Die Ausbildung der zukünftigen Elite eines «Bruderlands» in der DDR. Chinesische Studenten an der Technischen Hochschule Ilmenau (1955–1989)

(Accueillir et former en RDA les futurs cadres d’un «pays frère». Les étudiants chinois à la Technische Hochschule Ilmenau (1955–1989))

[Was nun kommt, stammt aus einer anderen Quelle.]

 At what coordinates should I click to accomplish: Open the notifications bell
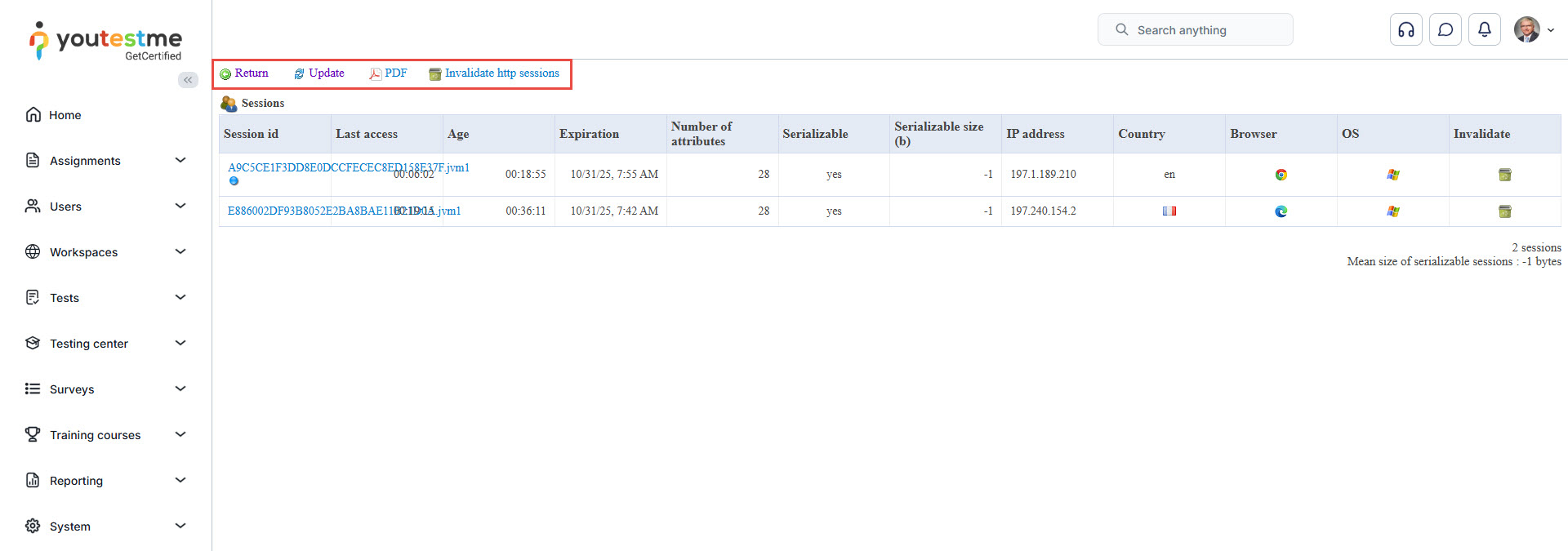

Der Artikel untersucht die Aufnahme chinesischer Studenten an der Technischen Hochschule Ilmenau (THI) während des Kalten Kriegs und zeigt die komplexen Beziehungen unter den verschiedenen Akteuren auf. Über die offiziellen Äusserungen zur Einheit des Blocks hinaus war die Ausbildung von Studenten eines «Bruderlandes» vor allem ein Mittel zur Legitimation der DDR, eines Landes der Emigration. Die Beschäftigung mit dem Alltagsleben dieser BotschafterInnen Chinas in der DDR erlaubt es gleichfalls, die zwischenstaatlichen Beziehungen nuancierter zu verstehen, vor allem zum Zeitpunkt des chinesisch-sowjetischen Konflikts. Als letztes Glied einer Kette von top-down-Entscheidungen wurden die Universitäten direkt mit der materiellen Realität der Aufnahme der Studierenden, die ihnen durch die zwischenstaatlichen Vereinbarungen auferlegt wurde, konfrontiert. Die Spannung zwischen dem programmatischen Diskurs über die Ausbildung fremder Studierender und der Wirklichkeit, mit der sich die THI auseinandersetzen musste, zeigt, dass die ostdeutschen Universitäten ein Ort der Öffnung und der Kontrolle zugleich waren.